• **Given instruction**
Express the records starting at the line that contains "Where should I click to: Click" and ending at the line that contains "Action: [129, 40]" as a two-column CSV with the headers input and output. Give one row per record, with the record's text in one quoted field and its answer in the other, and line breaks replaced by spaces.

• **Data items**
□ □ □ □
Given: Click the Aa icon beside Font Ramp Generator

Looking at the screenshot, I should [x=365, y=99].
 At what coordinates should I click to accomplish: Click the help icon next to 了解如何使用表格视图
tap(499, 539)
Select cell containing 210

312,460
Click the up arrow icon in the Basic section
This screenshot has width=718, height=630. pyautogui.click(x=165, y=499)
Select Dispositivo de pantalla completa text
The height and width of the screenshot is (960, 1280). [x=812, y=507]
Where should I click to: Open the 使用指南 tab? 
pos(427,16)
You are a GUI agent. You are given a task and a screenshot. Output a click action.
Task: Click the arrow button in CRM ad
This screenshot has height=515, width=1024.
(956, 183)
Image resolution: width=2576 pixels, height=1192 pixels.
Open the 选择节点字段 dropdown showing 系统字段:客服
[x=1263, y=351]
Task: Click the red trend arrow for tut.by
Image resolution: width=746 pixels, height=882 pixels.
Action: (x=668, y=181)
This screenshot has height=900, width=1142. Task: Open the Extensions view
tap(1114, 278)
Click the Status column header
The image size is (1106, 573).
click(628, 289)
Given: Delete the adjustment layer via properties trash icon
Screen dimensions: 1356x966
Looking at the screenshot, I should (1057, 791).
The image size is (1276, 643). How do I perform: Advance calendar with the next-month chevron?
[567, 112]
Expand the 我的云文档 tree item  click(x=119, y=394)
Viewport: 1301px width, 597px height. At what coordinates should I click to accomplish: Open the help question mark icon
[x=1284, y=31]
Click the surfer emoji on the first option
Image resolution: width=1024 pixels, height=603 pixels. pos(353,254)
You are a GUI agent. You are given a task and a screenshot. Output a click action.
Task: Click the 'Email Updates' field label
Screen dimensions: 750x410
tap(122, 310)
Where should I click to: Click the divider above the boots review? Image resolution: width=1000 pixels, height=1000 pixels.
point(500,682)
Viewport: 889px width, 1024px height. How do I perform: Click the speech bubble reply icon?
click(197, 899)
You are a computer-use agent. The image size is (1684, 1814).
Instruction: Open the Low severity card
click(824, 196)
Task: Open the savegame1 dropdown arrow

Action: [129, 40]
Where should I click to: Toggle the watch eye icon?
□ □ □ □
• **The result**
input,output
"Where should I click to: Click the divider above the boots review? Image resolution: width=1000 pixels, height=1000 pixels.","point(500,682)"
"Viewport: 889px width, 1024px height. How do I perform: Click the speech bubble reply icon?","click(197, 899)"
"You are a computer-use agent. The image size is (1684, 1814). Instruction: Open the Low severity card","click(824, 196)"
"Task: Open the savegame1 dropdown arrow","Action: [129, 40]"